The virtual database system management apparatus according to claim 1 . In a virtual database system management method in which a plurality of database systems are connected and data is output according to a query statement from a user system,
Physical database management information for managing entry numbers associated with the database system and logical database information to be queried from the user system are defined, and the corresponding entry numbers are linked to the physical database management information. A procedure for storing logical database management information to be attached and managed,
In response to a query statement from the user system, a plurality of single database subquery statements that are closed in each database of each database system are generated, and an execution result size estimated from each single database subquery statement is determined in advance.

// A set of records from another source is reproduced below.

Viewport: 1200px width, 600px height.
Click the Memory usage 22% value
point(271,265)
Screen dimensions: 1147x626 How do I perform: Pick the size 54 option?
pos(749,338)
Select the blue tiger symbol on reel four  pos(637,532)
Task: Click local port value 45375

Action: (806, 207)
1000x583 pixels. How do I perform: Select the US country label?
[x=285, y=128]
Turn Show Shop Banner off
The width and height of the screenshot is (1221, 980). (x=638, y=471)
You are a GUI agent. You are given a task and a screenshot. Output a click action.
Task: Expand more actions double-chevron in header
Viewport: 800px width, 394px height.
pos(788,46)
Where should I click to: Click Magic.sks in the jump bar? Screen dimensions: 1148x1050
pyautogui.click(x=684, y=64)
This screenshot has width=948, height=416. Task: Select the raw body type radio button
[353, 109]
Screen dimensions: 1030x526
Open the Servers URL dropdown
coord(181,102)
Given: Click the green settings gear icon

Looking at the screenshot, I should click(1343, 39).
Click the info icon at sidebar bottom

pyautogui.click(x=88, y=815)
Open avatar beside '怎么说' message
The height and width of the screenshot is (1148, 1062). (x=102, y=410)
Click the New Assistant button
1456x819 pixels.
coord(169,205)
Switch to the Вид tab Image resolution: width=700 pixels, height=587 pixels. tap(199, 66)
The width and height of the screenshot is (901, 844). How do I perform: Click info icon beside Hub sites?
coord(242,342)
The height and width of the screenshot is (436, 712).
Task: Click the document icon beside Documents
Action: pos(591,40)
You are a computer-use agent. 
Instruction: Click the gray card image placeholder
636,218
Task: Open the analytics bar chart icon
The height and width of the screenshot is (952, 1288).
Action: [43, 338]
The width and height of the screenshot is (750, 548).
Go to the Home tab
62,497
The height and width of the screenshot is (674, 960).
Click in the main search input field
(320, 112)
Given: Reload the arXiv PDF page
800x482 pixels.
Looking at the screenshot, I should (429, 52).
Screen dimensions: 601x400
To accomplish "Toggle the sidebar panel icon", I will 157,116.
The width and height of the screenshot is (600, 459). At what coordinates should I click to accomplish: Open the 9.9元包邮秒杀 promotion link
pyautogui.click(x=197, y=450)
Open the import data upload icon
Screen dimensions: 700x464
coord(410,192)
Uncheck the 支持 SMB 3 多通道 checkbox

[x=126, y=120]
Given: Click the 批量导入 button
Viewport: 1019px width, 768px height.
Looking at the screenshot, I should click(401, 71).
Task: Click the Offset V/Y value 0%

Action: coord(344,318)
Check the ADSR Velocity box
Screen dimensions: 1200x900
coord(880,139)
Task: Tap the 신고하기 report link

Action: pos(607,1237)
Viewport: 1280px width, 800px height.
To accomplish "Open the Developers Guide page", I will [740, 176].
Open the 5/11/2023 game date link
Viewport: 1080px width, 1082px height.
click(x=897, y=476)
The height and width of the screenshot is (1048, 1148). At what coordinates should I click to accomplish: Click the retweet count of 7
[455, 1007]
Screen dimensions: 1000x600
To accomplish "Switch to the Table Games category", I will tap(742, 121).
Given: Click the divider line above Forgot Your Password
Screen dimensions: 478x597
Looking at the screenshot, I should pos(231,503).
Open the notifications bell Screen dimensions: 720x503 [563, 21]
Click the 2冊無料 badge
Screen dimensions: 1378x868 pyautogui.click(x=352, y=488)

In the query statement when there is one or more “sufficiently large” in the alignment result of the execution result size, with the function of aligning in the order distinguished by “sufficiently large” and “approximately equal” according to the specified criteria A plurality of database subquery statements that are closed in a plurality of databases of each database system are generated, and an execution result size estimated from the single database subquery statement is equal to an execution result size estimated from the plurality of database subquery statements If the result size is sufficiently large, A table linked to the execution result of the single database subquery statement for the single database subquery statement is added to the database corresponding to the sufficiently large execution result size of the logical database management information, while the execution order of the subquery statements And a procedure for determining the data arrangement of the execution result and updating the logical database management information;
A procedure for performing data relocation to add a table that is an execution result of the single database subquery statement to the physical database management information based on the execution order determined by the query input analysis unit;
A virtual database system management method comprising: 4. A virtual database system management method in which each procedure according to claim 3 is repeatedly performed until the number of database system units becomes one.   Each part according to claim 1 is constructed on a computer, an intermediate data size is estimated at the time of executing a query statement, an appropriate data arrangement between database systems is determined, and the query sentence is changed according to the data arrangement A virtual database system management program that performs processing to generate an execution plan.